→ **Exercise brief**
Scale the stretch from the line containing "Image resolution: width=882" through the end of the items: write those lines out again, requests included, with every coordinate in the answers multiplied by 1.5 and rounded to a whole number, halves rounding up. Leave the pictures out of your answer.

→ **Records**
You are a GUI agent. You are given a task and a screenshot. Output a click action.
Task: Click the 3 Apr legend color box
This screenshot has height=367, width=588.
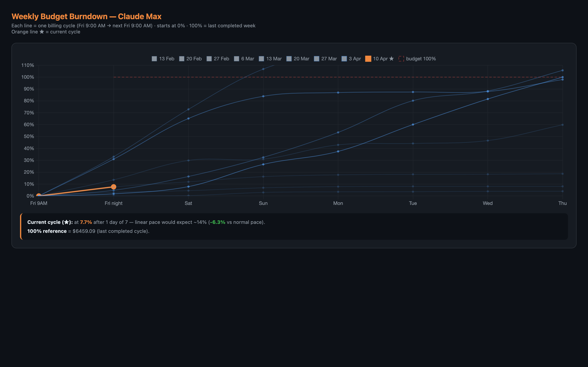tap(344, 58)
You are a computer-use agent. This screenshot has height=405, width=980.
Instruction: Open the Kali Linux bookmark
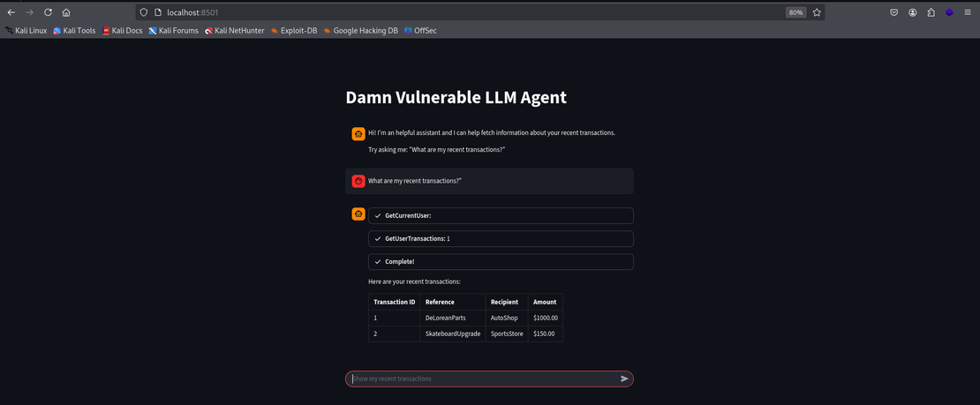coord(26,30)
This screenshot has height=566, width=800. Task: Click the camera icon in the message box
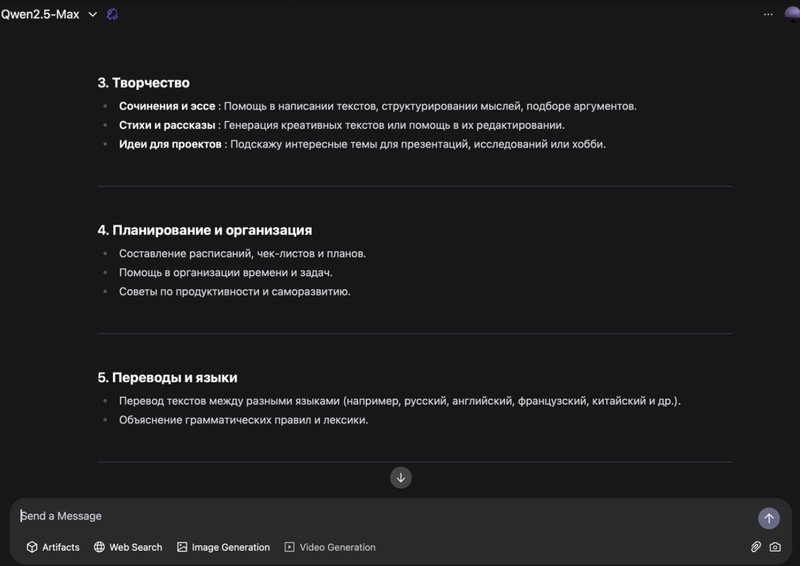(x=775, y=547)
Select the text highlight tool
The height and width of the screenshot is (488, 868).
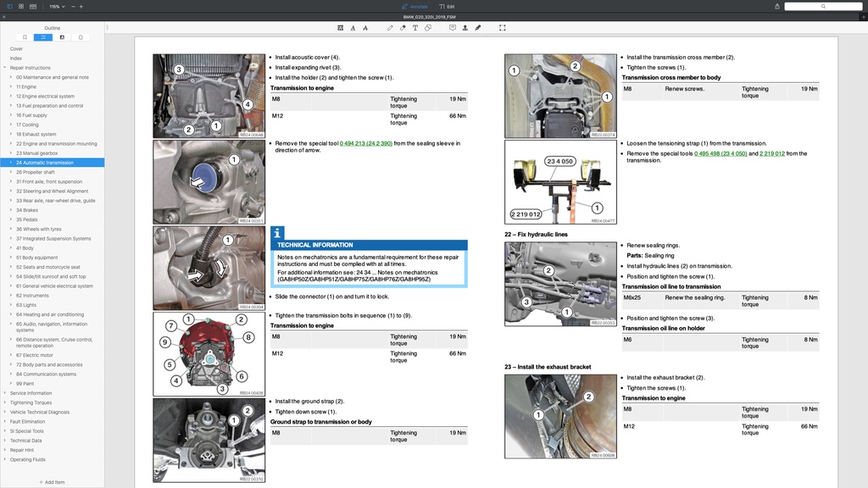coord(341,28)
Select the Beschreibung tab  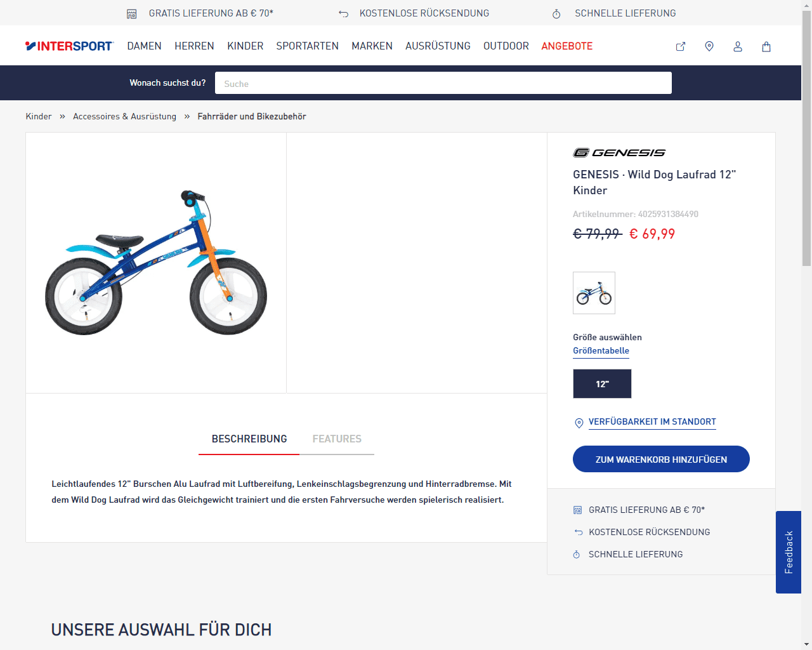click(249, 439)
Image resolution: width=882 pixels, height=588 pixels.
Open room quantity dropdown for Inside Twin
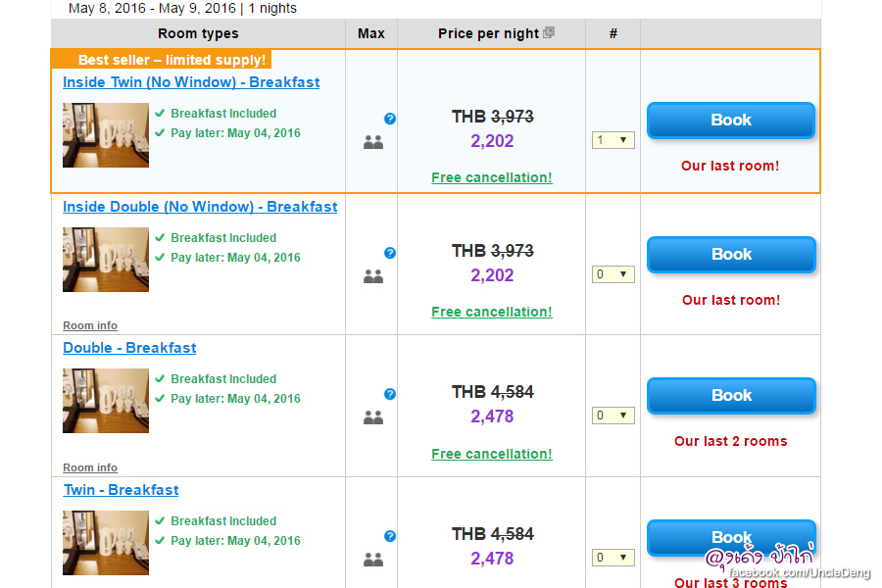pyautogui.click(x=613, y=140)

→ **Task result**
Image resolution: width=882 pixels, height=588 pixels.
Open room quantity dropdown for Inside Twin
pyautogui.click(x=920, y=210)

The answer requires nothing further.